Kerry - I eat very little bread only cos I don't like it (well I LOVE Crispy white bagettes  ) but really don't like wholemeal - I eat it if I have toast but generally eat salads for lunch.

I make chilli loads as I LOVE IT.  I use turkey mince (as its v low fat) with tin tomatoes, chilli powder, fresh chillis, peppers, kidney beans and anything else I feel like adding!  I eat it with wholemeal tortilla bread and make wraps ! YUMMY!  

See you later 

Sarah


----------



## flowerpot (Jan 20, 2005)

i don't eat turkey or red meat, could make that with quorn mince which is low fat?  Mmmmm

the worse thing about this diet thread is it makes you hungry


----------



## sarahstewart (Aug 4, 2005)

Yep

Or if my  veggie mate comes round she has loads of kidney beans, peppers and onions in hers.  But would be better with quorn mince I think.



God I am skiving this afternoon - I Love FF soooo much.


----------



## candle76 (Nov 2, 2005)

i think you're all great!!
was feeling really low and convinced i couldn't do this.But now have menus planned for the week.


----------



## KerryB (Mar 7, 2005)

Flower...It was Carrot & Corriander, organic one. I did not like it! I make my Chilli with Quorn Mince, tinned toms, bit of puree, mushrroms, onion, chilli powder, fresh chilli (if I ahve any), kidney beans or baked beans (good sauce) and peppers. Usually with Basmati rice as its better for you than normal (better on GI anyway). I can have rice, so I make loads of it! I also do Quorn Spag Bol in the same way, obviously not with Spag not (although its my favourite!), and Quorn Shepherds Pie with homemade mash or Carrot & Suede Mash.

Sarah..I'm a huge bready person (i don't mean I'm huge, just a big fan!!  ). I really miss it, but I do feel better for not having it. I can have oat cakes and rice cakes so will try and stick to those. Sorry about the Walkers Lites! I always say they're no lower in fat, its just teh fact that there are only about 3 crisps in teh bag that makes them lower fat!! He he he 

xx


----------



## flowerpot (Jan 20, 2005)

thats great Candle!  good for you  

Oooh I have so much to make now!  Going to get some quorn mince and make a chilli too.  is it green or red chilli? i like medium spiced not blow your brains out hot!  Its quite good because i can make a veggie one for me and get dh a full fat meaty one but still feel we are sitting down to the same meal.


----------



## flowerpot (Jan 20, 2005)

TUNA STEAK

If you like tuna steaks but find them dry try this:-

in a bowl mix soy sauce, shake of paprika (dried in a jar), lemon juice and optional tabasco sauce (for a bit of hotness).
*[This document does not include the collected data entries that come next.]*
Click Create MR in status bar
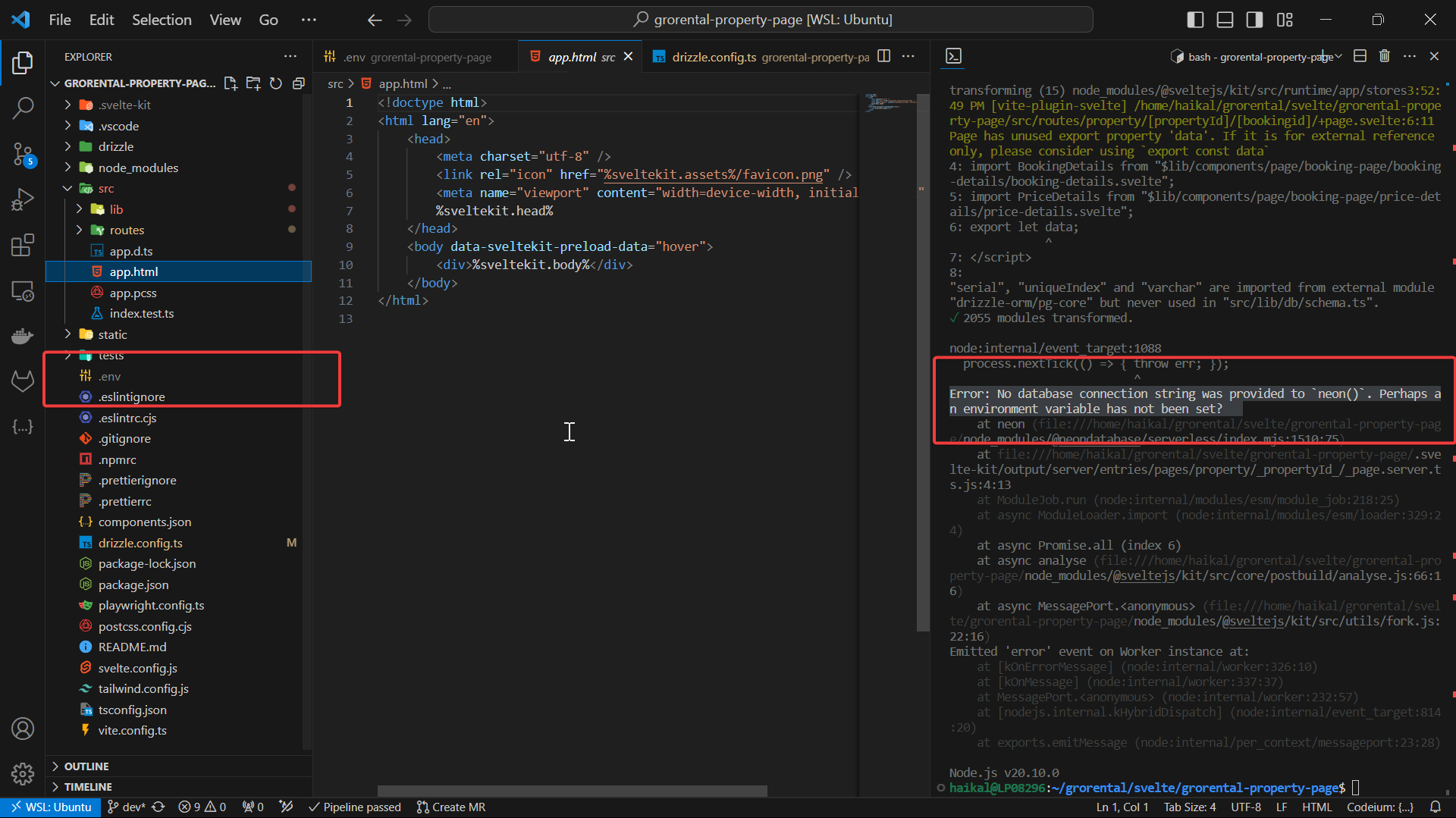Screen dimensions: 1456x818 click(x=451, y=807)
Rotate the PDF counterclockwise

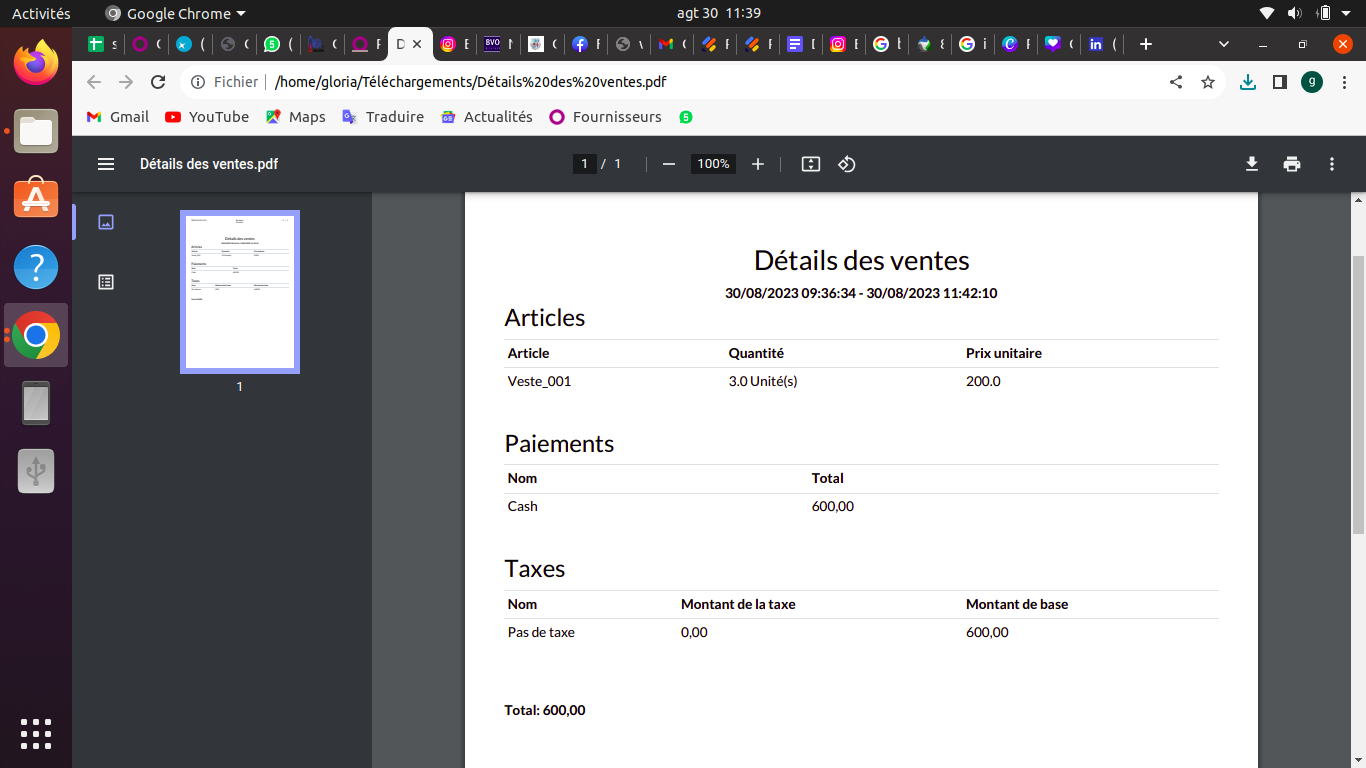[846, 164]
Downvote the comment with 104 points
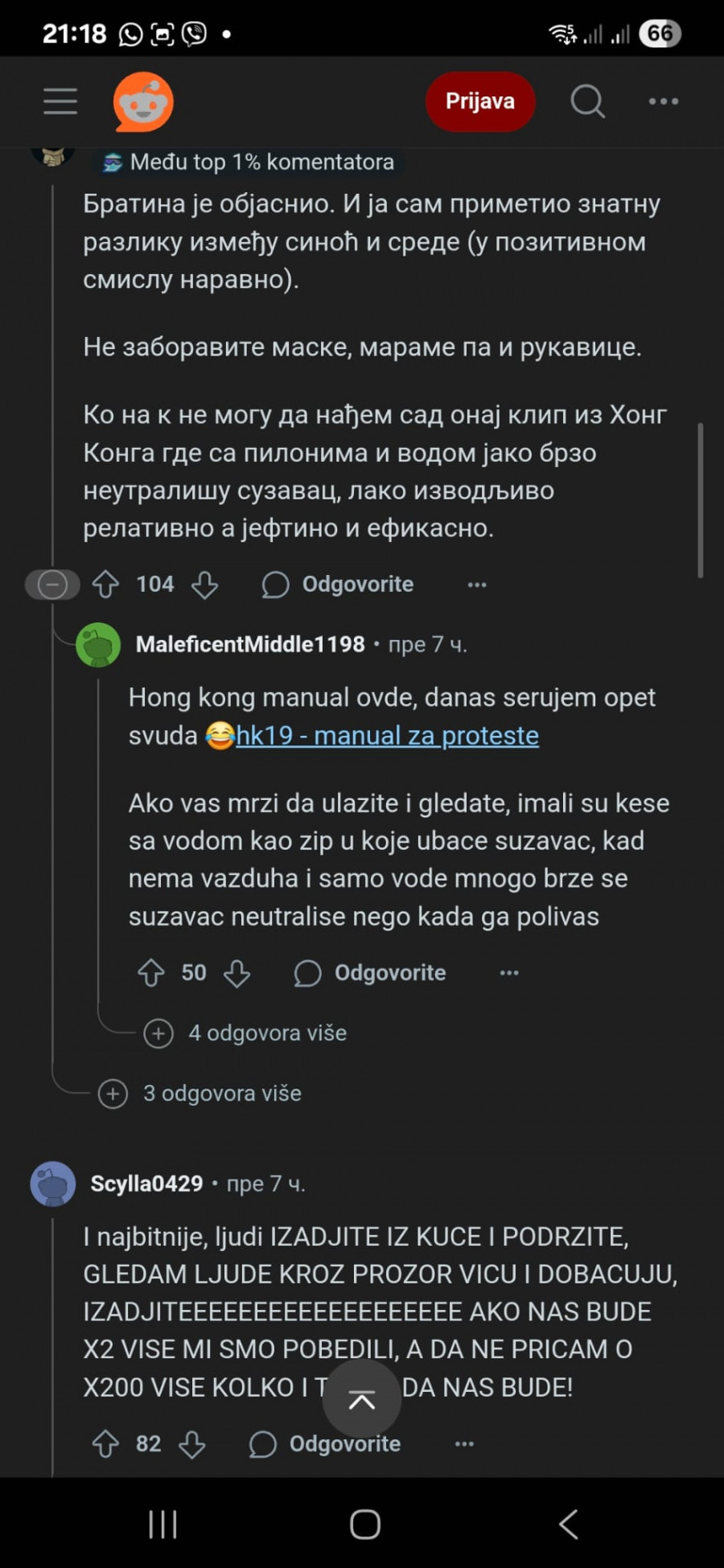The image size is (724, 1568). pos(205,585)
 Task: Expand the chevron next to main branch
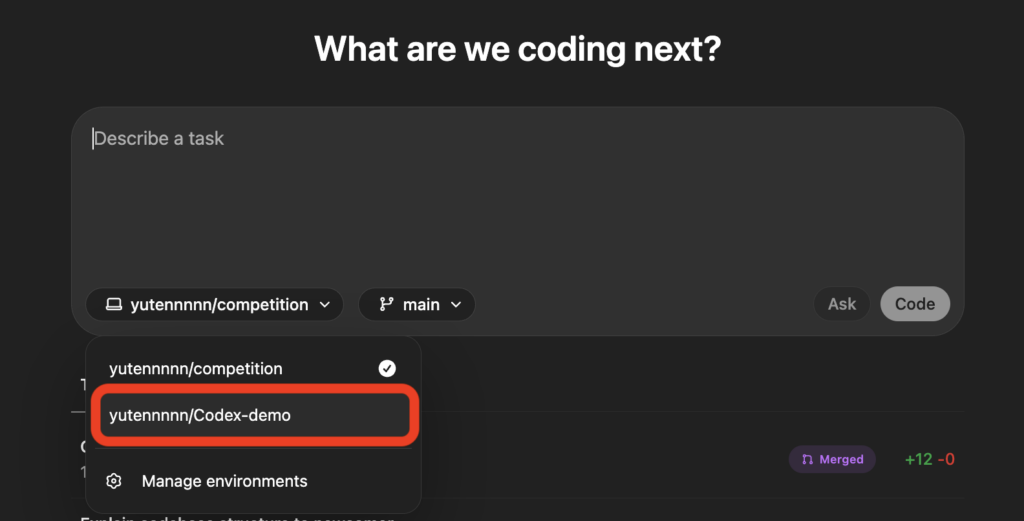[456, 305]
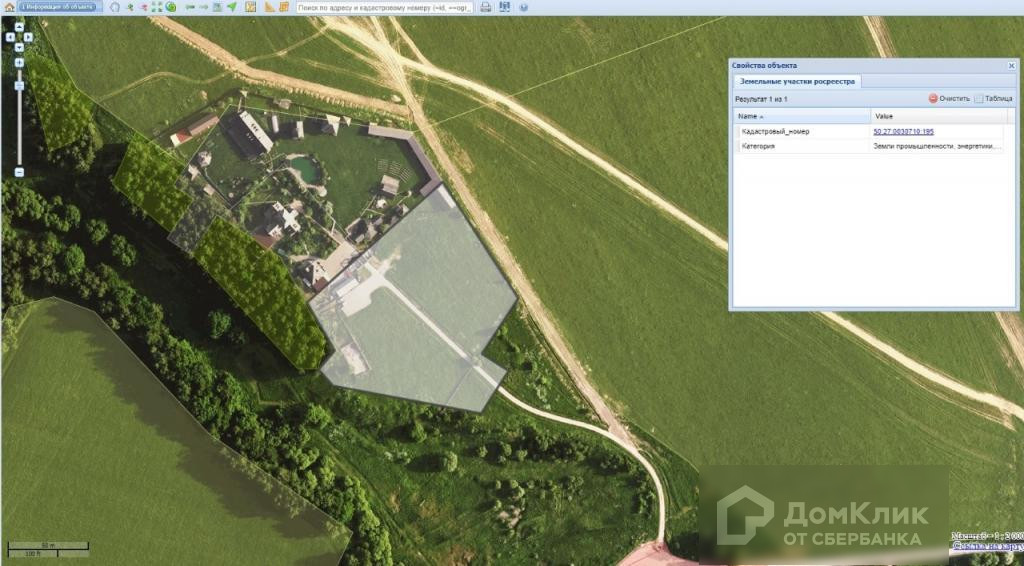This screenshot has width=1024, height=566.
Task: Pan the map right with arrow
Action: (29, 37)
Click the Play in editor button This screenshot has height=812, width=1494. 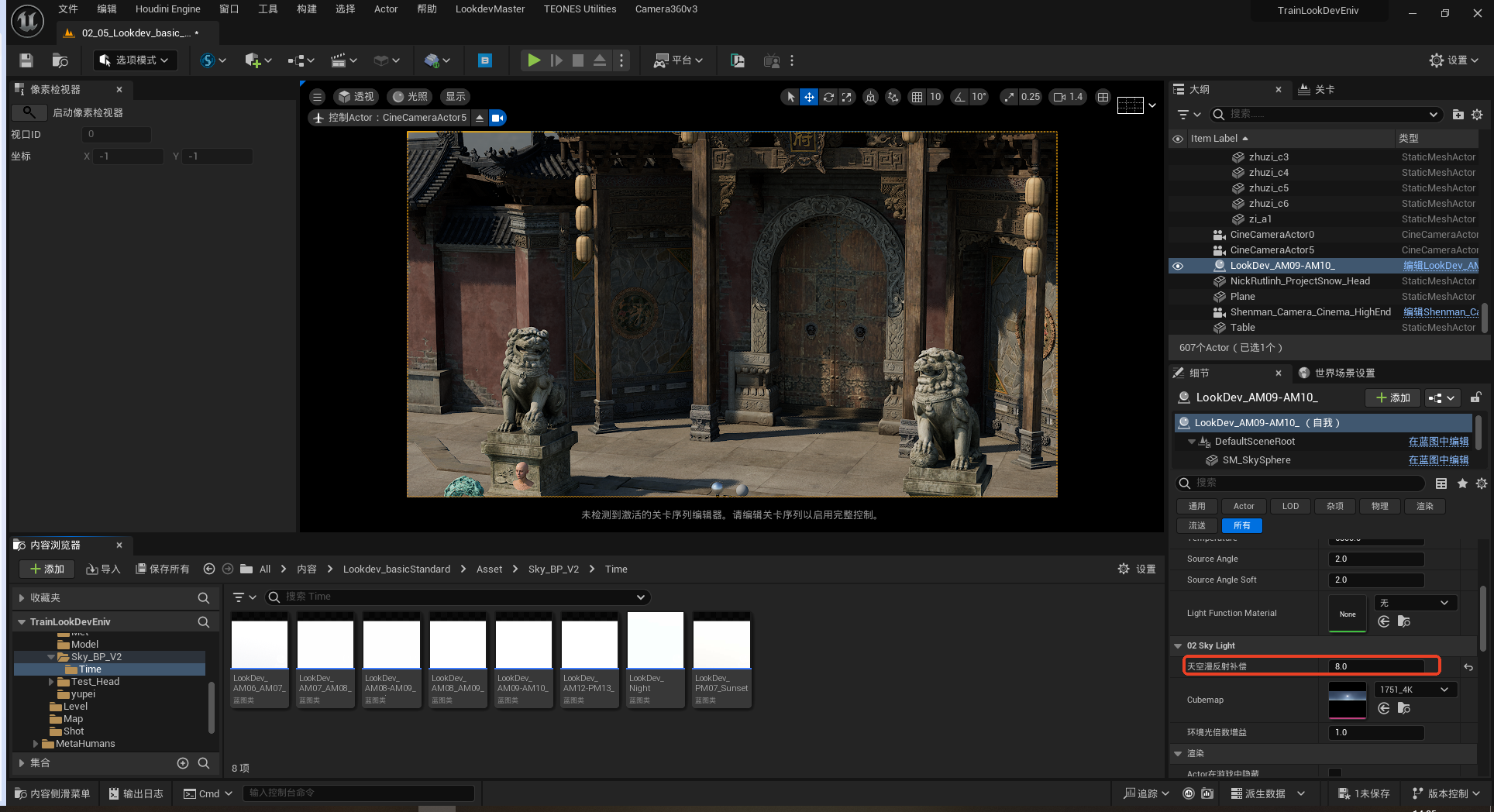pos(533,60)
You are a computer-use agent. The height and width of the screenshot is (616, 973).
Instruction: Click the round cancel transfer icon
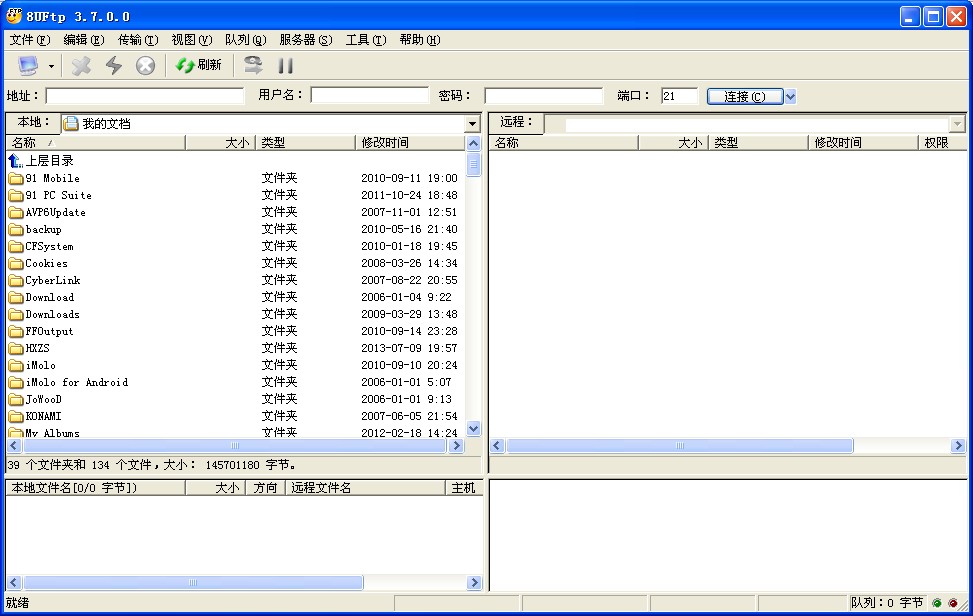tap(145, 64)

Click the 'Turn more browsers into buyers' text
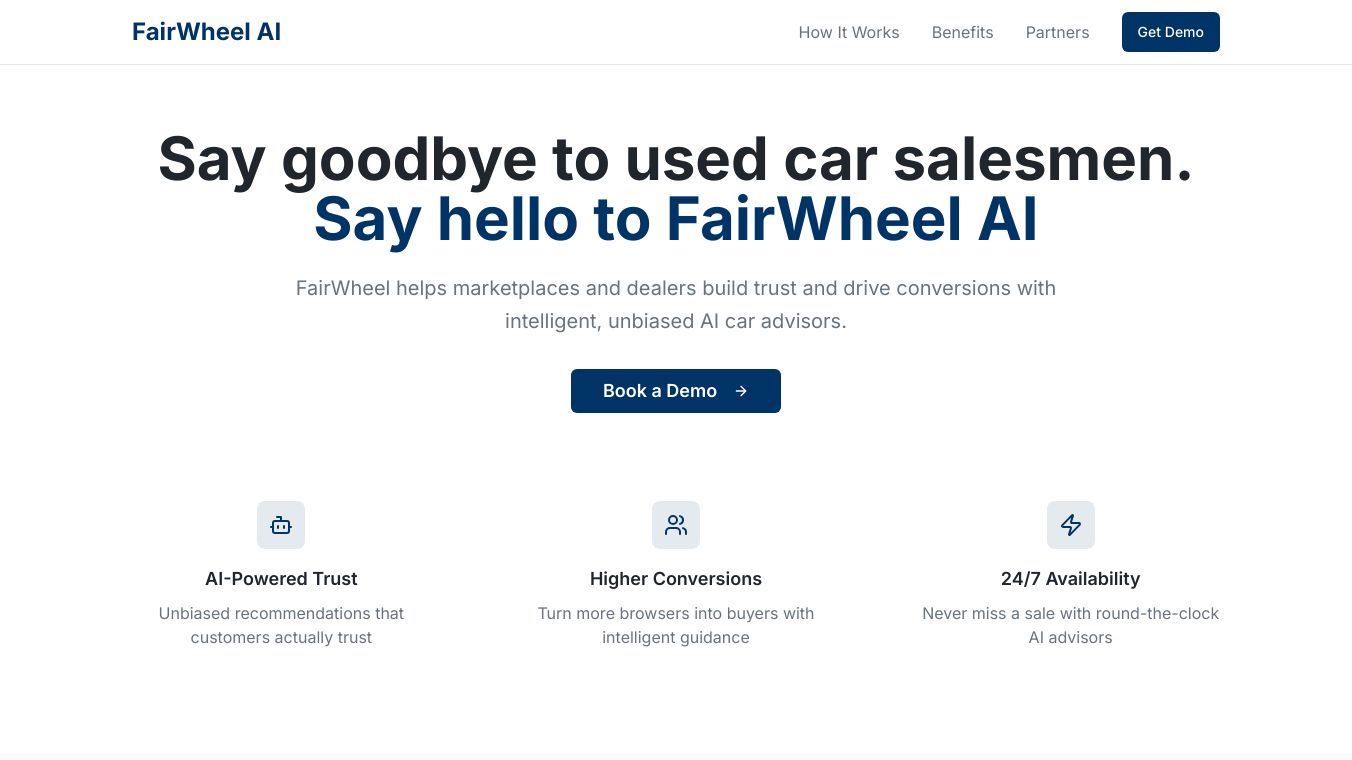pos(676,625)
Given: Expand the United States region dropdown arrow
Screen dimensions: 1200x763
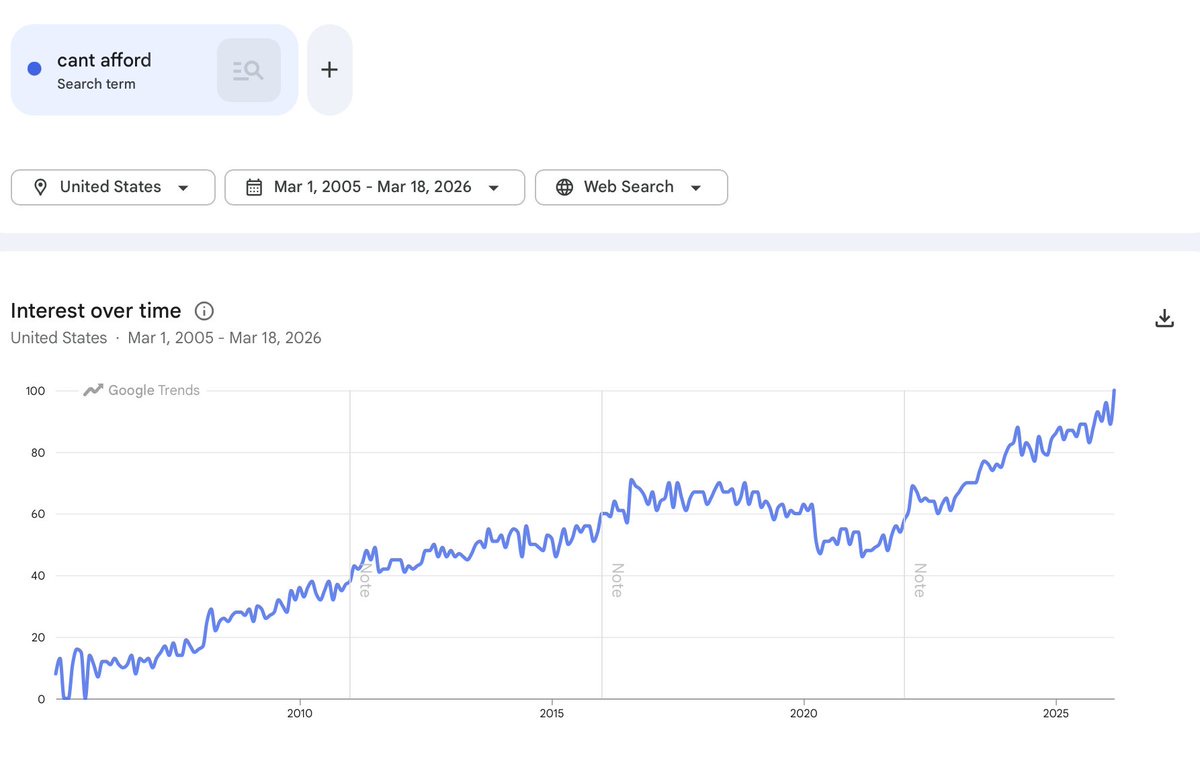Looking at the screenshot, I should click(x=183, y=188).

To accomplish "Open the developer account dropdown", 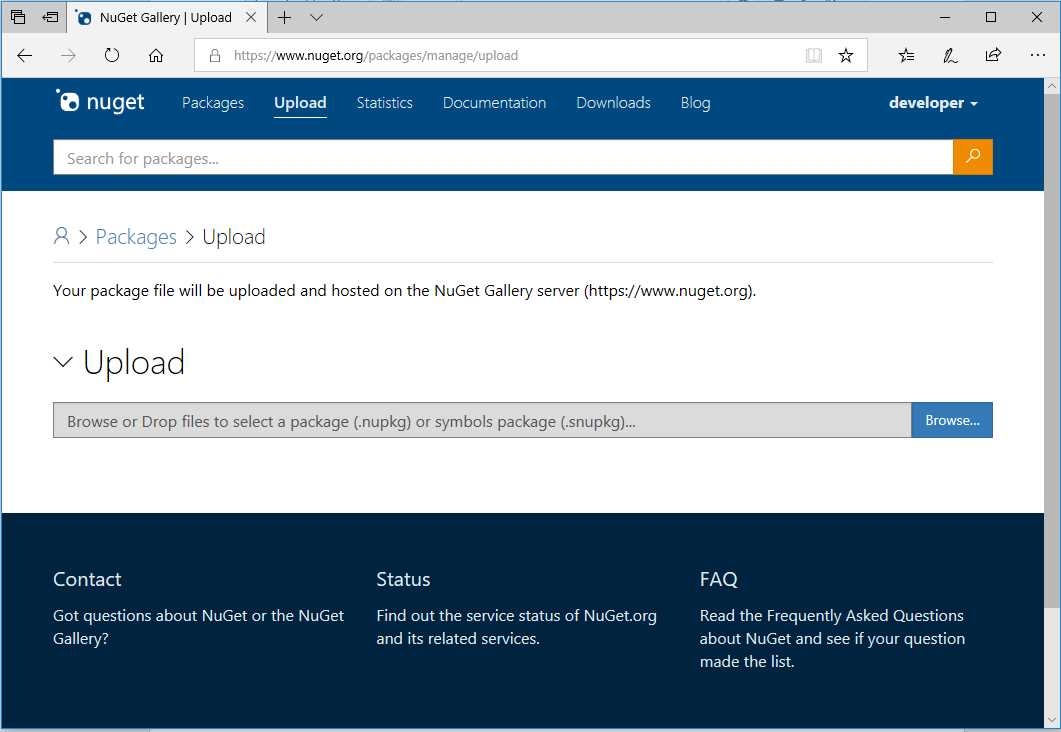I will pyautogui.click(x=932, y=103).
Add the tuna steaks and marinade/turn over for at least half an hour if you can. Add to a hot griddle (I do mine on George Foreman) until cooked but not over cooked.

nice served with chopped red onion salsa, couscous, home made wedges or jacket spud


----------



## DRE (Apr 21, 2005)

I use extra lean steak mince - fry it up wih onion, beef oxo and garlic (drain any excess fat) then add chilli powder, tin toms, passata, carrots, kidney beans - simple but yummy, Ive also made it with turkey (not mince, just diced turkey breast and thats nice - think I got it from WW actually) s'pose you could use chicken breasts just the same Flower?

Cant wait for my chill and wedges tonight now - gonna stop at the pub on the way home and have a soda water - then a sneaky G&T - well it is monday!! LOL but no wine or lager for me for a while.....

Almost had all my 2 litres of water - another 2 cups to go from the water cooler!!!


----------



## flowerpot (Jan 20, 2005)

make sure its slimline tonic Dre!


----------



## flowerpot (Jan 20, 2005)

I'm gonna make the chilli tonight!  how much chilli powder do i put in


----------



## KerryB (Mar 7, 2005)

Flower...either red or green but get the bigger one's they're not as hot, and de-seed them too!  I've never tried Tuna Steak but keep meaning too. WIll buy some at the weekend I think.

So are we all on chilli tonight? We could do a weeks menu planning and try and use that, at least then we're orgainsed and it stops nibbling whilst deciding what to have!!

xxx


----------



## flowerpot (Jan 20, 2005)

Yep I'm on chilli.  was getting concerned as i only have chicken breasts (still frozen) or quiche (fattening) in the freezer, thought i was gonna have to plump for the quiche just with salad but I didnt really want to.  will pop in asda on way home and get chilli ingredients yummy     Can't wait for my shopping to come on thursday now  

Tuna is nice Kerry, get a piece thats still pink, sometimes it goes a bit dull and grey looking which isnt as fresh.


----------



## flowerpot (Jan 20, 2005)

just clicked on my ticker to see if I can work out how you change it and i can't    anybody reading this know how we move it along?


----------



## sarahstewart (Aug 4, 2005)

Hey Girls might join you with chilli tonight (not unusual for me I could eat it every night - they say chillis addictive!)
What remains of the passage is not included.